● Quoted passage
>>>

Advice on leaving audio job

Hey guys,

Just looking for a little advice on possibly leaving my audio job. I currently work at a post audio place mainly doing VO for animation and video dames, ADR, and dubbing. I am happy with being an audio engineer, I like the work, I don't mind working long hours. However, my work lately has been getting busier and busier. We keep taking on these dubbing projects that are transcribed terribly. Mostly very broken English, and during the sessions we have to constantly rewrite lines with the talent in the booth. And when I say we it is only me the engineer in the booth and the voice talent. They don't want to pay the extra money for a voice director. The timecodes for cues that are given are also never on, they could be anywhere from 10-20 seconds off. They also do not cue all the stuff they want while dubbing, which includes effort type things such as breathes, laughs, efforts, etc. Even though none of these things are cue'd we are expected to find them during the session and grab them with the actor. Along with that they only pay a for a very limited time with each actor, which in most cases it is hard enough to finish all of the lines that our cue'd and are only able really to get one take of each cue. And a lot of times the client comes back asking why did we miss this stuff. Also should mention 90% of the time we get these scripts for cueing an hour before the session.

<<<

● What you will do
(A) Copy the listing from its first line through the line holding "[x=26, y=21]", with both of those lines included.
(B) Write what comes next in the post about leaving an audio job, picking up after its last sentence.
The post and the listing have no connection to each other.

(Source listing)

>>>

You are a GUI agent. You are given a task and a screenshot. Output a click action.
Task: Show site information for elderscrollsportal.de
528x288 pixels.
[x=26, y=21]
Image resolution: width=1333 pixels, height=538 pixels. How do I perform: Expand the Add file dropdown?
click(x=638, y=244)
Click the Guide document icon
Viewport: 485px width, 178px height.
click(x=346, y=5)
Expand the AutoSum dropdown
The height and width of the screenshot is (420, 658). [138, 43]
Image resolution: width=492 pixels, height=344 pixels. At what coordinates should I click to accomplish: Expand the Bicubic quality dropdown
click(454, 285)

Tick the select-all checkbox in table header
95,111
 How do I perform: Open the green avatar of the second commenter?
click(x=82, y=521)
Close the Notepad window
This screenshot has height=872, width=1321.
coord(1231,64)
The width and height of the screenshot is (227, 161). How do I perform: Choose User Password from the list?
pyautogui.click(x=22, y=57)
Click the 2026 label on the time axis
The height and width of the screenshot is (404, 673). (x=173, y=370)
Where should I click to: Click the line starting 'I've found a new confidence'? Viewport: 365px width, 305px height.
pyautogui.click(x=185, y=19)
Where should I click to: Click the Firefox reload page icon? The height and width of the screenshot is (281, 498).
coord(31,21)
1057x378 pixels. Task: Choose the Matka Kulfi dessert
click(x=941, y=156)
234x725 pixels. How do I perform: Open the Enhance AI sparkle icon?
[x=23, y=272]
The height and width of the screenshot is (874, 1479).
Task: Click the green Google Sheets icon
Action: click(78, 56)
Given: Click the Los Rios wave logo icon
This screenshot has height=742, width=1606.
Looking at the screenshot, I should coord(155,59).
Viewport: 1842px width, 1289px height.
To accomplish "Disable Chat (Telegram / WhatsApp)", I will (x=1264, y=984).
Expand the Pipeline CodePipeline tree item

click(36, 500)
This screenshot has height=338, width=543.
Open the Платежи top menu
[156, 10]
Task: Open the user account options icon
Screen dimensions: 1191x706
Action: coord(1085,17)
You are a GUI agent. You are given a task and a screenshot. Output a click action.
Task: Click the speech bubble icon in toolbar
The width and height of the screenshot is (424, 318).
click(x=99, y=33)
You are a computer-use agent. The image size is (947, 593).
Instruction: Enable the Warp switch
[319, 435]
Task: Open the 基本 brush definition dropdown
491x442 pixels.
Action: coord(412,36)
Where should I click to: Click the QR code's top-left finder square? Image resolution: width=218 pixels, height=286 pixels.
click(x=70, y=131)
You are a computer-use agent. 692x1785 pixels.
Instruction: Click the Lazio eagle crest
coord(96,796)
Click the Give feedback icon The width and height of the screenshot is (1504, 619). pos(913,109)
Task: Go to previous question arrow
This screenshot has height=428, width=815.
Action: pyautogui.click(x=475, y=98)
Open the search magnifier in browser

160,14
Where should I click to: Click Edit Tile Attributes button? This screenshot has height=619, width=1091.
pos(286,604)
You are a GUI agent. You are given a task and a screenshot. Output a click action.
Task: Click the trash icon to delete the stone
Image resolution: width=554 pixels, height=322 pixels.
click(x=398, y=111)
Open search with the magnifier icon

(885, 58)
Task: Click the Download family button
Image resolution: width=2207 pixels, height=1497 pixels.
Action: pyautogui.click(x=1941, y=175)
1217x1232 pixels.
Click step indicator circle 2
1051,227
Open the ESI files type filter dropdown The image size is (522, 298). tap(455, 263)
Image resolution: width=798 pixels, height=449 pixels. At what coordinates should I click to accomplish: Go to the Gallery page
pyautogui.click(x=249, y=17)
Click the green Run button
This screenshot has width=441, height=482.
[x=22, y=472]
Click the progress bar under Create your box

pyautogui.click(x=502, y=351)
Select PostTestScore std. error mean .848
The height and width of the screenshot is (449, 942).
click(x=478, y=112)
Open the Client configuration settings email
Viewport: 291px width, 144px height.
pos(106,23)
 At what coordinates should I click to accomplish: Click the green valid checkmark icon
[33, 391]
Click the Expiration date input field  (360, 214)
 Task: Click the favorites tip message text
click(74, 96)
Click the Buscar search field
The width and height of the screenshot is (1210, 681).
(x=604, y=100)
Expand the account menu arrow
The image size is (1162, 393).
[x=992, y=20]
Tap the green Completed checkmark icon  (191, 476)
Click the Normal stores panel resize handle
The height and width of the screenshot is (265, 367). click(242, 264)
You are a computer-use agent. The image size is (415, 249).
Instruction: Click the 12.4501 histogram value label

<<<

● Written answers
(A)
You are a GUI agent. You are given a task and a screenshot. Output a click action.
Task: Show site information for elderscrollsportal.de
528x288 pixels.
[x=26, y=21]

(B)
More and more projects are becoming like this. Most sessions I find myself playing many roles as director, script cordinator, writer. My current employer knows of these issues but doesn't seem to resolve them or contact the company we are dubbing for to ask for better materials to prepare for the session.

This is just one of the many issues currently. More issues also include sessions booked backed to back when rooms need to be dramatically changed over. Not receiving information to smoothly run a session. Hiring help with no audio experience.

Is this becoming a normal thing? Does anyone else have experience with this?

Also is quitting without currently having another audio job lined up a bad idea?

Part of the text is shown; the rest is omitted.